**DESCRIPTION OF THE TASK:**
Please return the records below exactly as they stand, with the pictures removed.

---------- EXERCISE INPUT

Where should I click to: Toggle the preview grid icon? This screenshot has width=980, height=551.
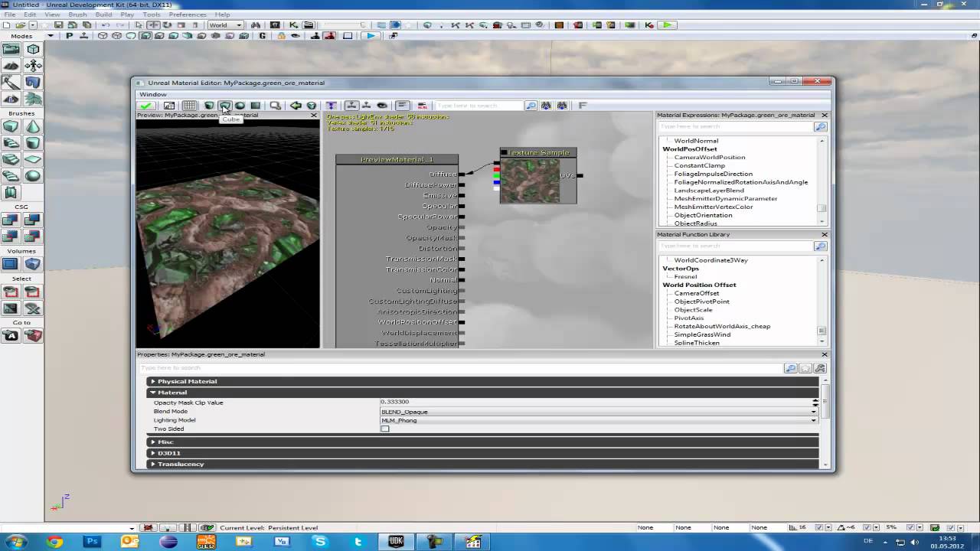click(189, 106)
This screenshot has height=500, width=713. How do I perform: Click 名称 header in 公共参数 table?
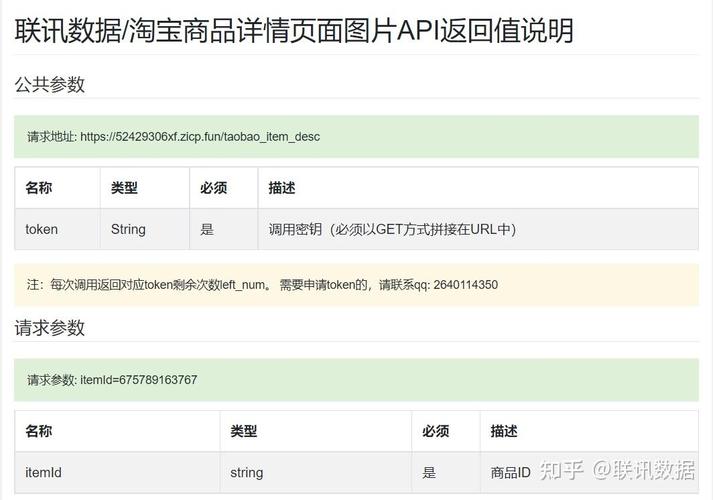click(39, 188)
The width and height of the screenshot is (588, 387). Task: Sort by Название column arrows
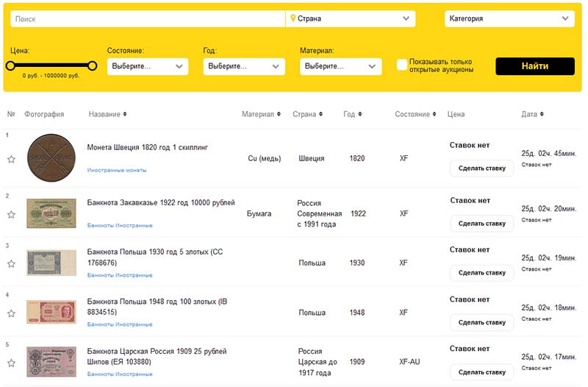pyautogui.click(x=125, y=114)
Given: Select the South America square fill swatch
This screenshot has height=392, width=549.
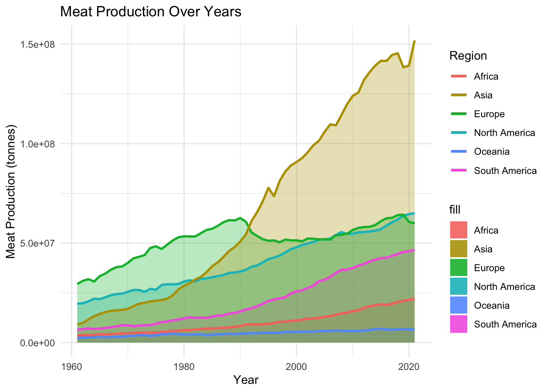Looking at the screenshot, I should click(459, 324).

--------------------

**RESULT FOR THIS TASK:**
Where should I click to: Toggle the preview grid icon? This screenshot has width=980, height=551.
click(189, 106)
This screenshot has height=500, width=713. How do I perform: Click 名称 header in 公共参数 table?
click(39, 188)
The width and height of the screenshot is (588, 387). Task: Sort by Название column arrows
pyautogui.click(x=125, y=114)
Given: Select the South America square fill swatch
This screenshot has height=392, width=549.
Looking at the screenshot, I should click(459, 324).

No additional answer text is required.